Por que esses números? Para evidenciar a natureza da postulação e, olhem à volta, o quanto este senhor e os que o acompanham estão descolados da realidade do país. "Reinaldo, um discurso torto e alheio ao mundo real pode vencer a eleição?" Encontrem a resposta no Palácio do Planalto. O imprevisto se encarregou de fazer com que acontecesse o fatal. "Não entendi!!!" O imprevisto: a facada. O fatal: Bolsonaro seria um desastre.

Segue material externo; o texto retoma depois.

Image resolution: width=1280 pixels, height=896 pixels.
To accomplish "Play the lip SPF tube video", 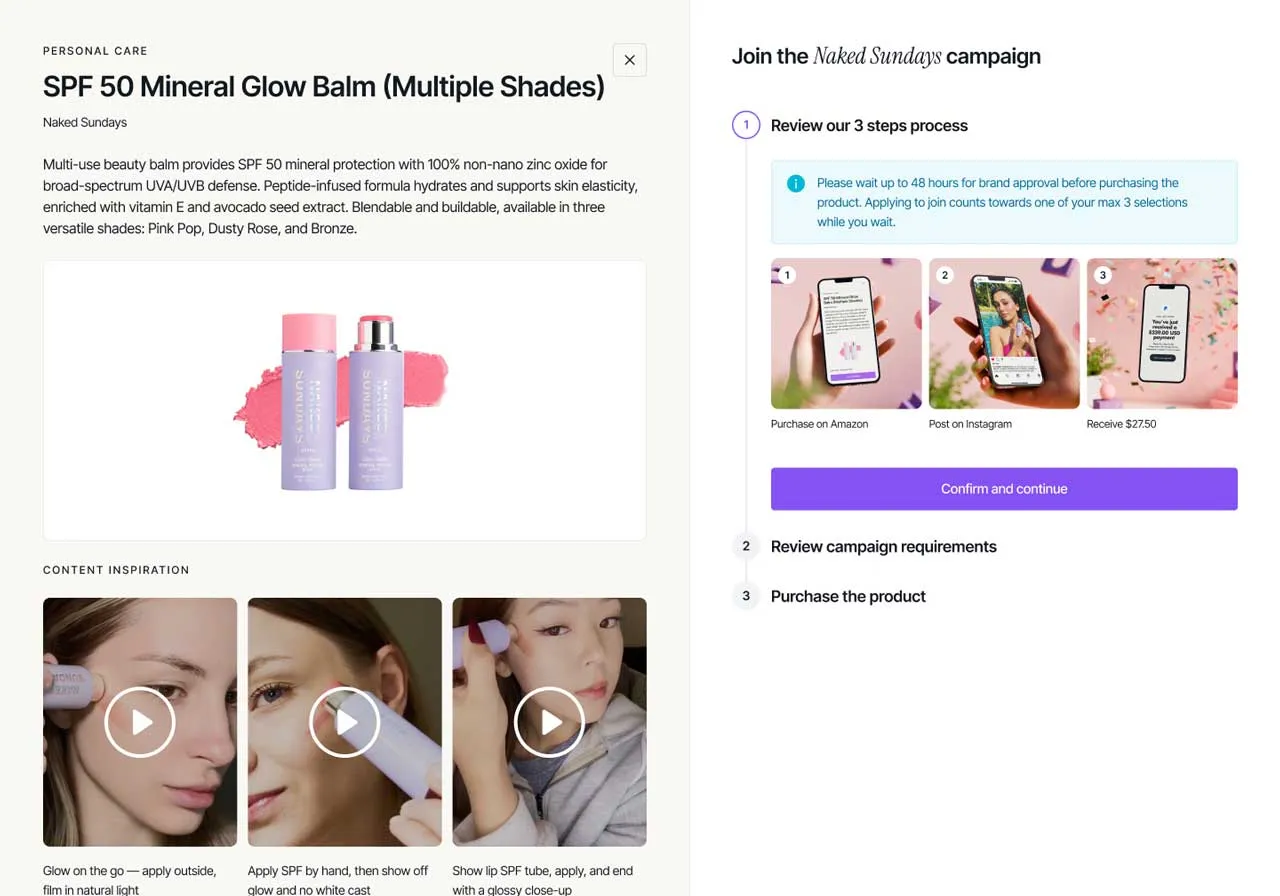I will pyautogui.click(x=549, y=722).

MESSIANISMO E ATAQUE À JUSTIÇA
Em sua fala, Moro avisou aos demais da chamada terceira via que o papinho de "vim para somar" é mesmo conversa para boi dormir. Disse:
"Nenhuma pessoa pode ter um projeto só para si mesmo. Ninguém existe só para si mesmo. Para isso, resolvi entrar na vida política e filiar-me ao podemos, um partido que apoia as pautas da Lava Jato. Mas esse não é o projeto somente de um partido, é um projeto de País aberto para adesão por todos os demais partidos, pela sociedade brasileira, do empresário ao trabalhador, por todo cidadão e cidadã brasileiros. É o seu projeto, que estava aí, aguardando o momento certo. Chegou a hora."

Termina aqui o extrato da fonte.